James Bessen: Cowen argues that innovation today isn’t the same quality as it was in his grandmother’s day. I think you have to be very careful about that because while it’s true that innovation today tends to be qualitatively different in a couple of ways, that doesn’t necessarily mean it’s any less significant.
The innovations of a hundred years ago were a lot about the mass production of standardized goods. You think about the automobile or electrical appliances, these were things that affected most people and so you can look at an invention from that time, like the automobile was something that most people eventually used. Electrification was also something most people used. It affected most lives. That was because these were standardized products produced for a mass market.
In contrast, information technology is about meeting custom needs. It allows things to be tailored.
What’s an example of that?
One of the things that the desktop publishing revolution did was that it allowed tailored advertising. Software allowed A&P to target advertisements very finely. They could work from a database, track the items, automatically modify the flyers that were going out to each neighborhood—geared to the demographics of those neighborhoods and the particular things they were selling in those stores. It all worked in a very efficient way. It would’ve been possible to do that before, but it would’ve been way too costly.
This is an example of flexible manufacturing, which is also useful in terms of producing goods that are tailored to peoples’ needs.
Today’s super markets carry 50 times as many items as the grocery store of 80 years ago.
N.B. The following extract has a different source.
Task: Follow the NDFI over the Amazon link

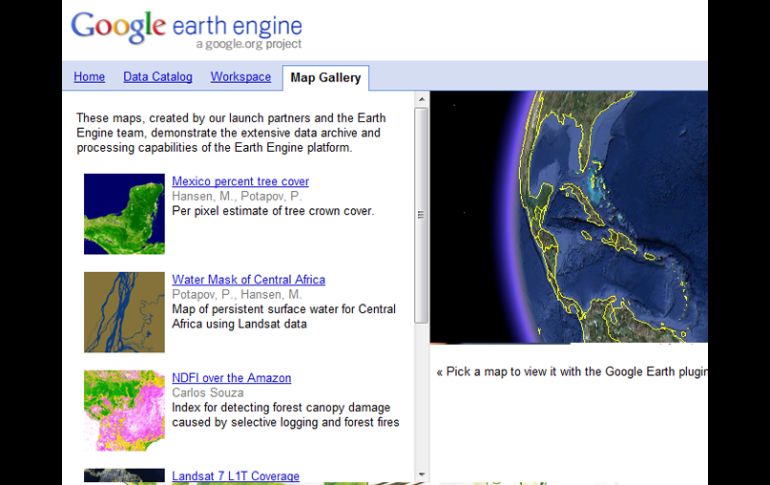Action: [x=231, y=378]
That’s made possible by flexible manufacturing, computerized logistics, inventory control. Supermarkets have computerized systems for keeping track of what’s being sold at the register, what’s being shipped from the warehouse, and so forth.
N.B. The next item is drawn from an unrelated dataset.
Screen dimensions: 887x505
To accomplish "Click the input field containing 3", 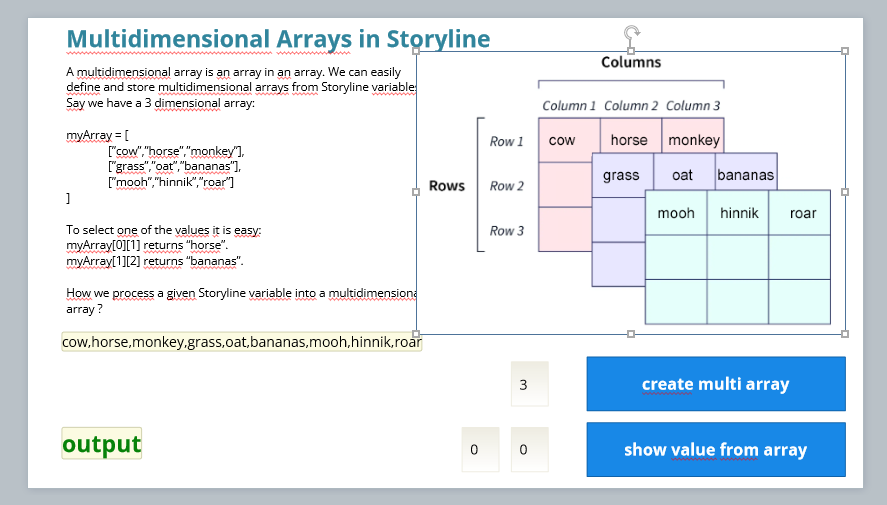I will pyautogui.click(x=529, y=384).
Last time I was in the supermarket, I counted and I think there were 12 kinds of apples, 10 different tomatoes, etc. Which I’m guessing would not have been true in the 1970s.
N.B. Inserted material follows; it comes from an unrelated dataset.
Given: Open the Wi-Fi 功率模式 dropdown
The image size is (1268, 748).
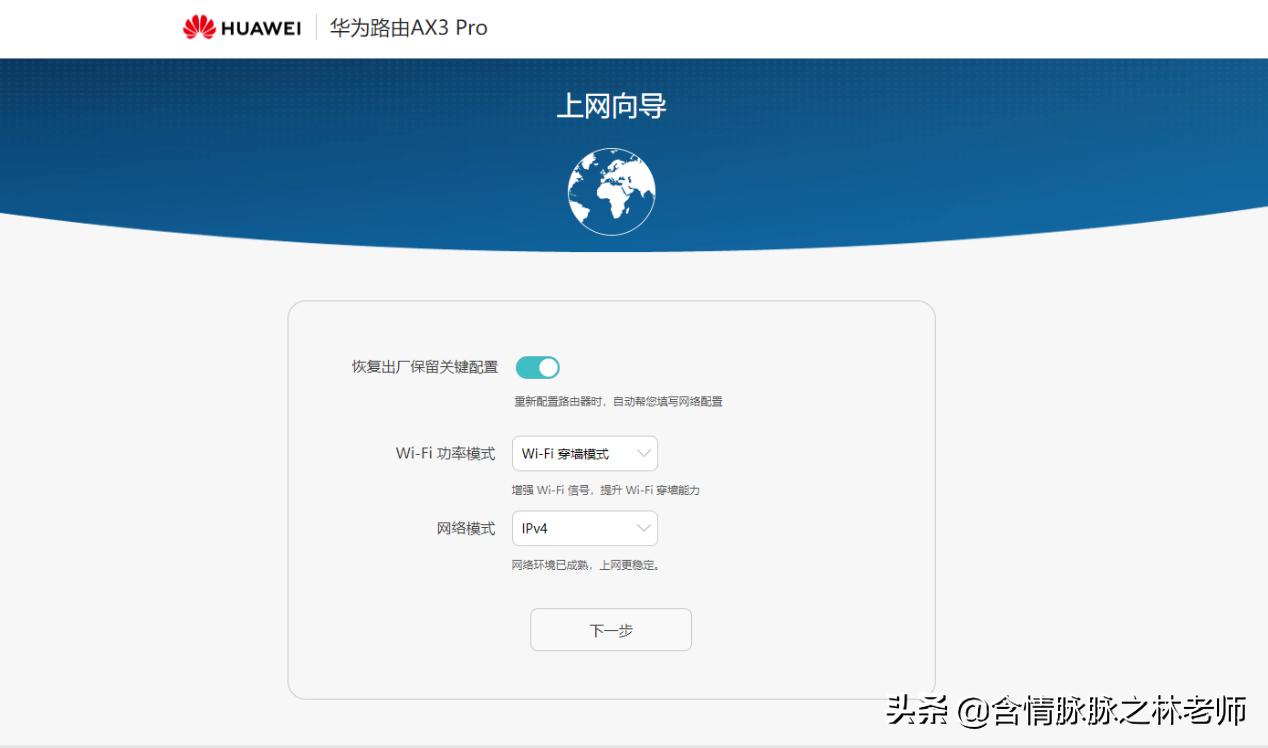Looking at the screenshot, I should (584, 454).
I remember when I was in college, I went to dinner at a friend’s house. They were Italian, and we had to go down to the North End in Boston to get Italian sausage with fennel seeds. Now you can find that all over the country in all sorts of neighborhoods.
Obviously somebody is buying these things. None of these things affect most people like the automobile did. But most people are benefitting from some of these things. So it’s a qualitatively different technology. It’s much harder to measure its impact, with all of these products. It’s very hard to judge what the different qualities of those 12 types of apples, or 20 types of olive oil, or whatever it is.
This must make it hard for the statisticians at the Beureau of Labor Statistics to compute inflation rates.
It’s an impossible problem to measure those things. Quality change is difficult enough to measure for something like an automobile or a computer. Here you’re talking about two orders of magnitude more products. So in a sense, innovation and technological change have a very different feel today than they did in Grandma’s day, but that doesn’t mean that they’re anything less.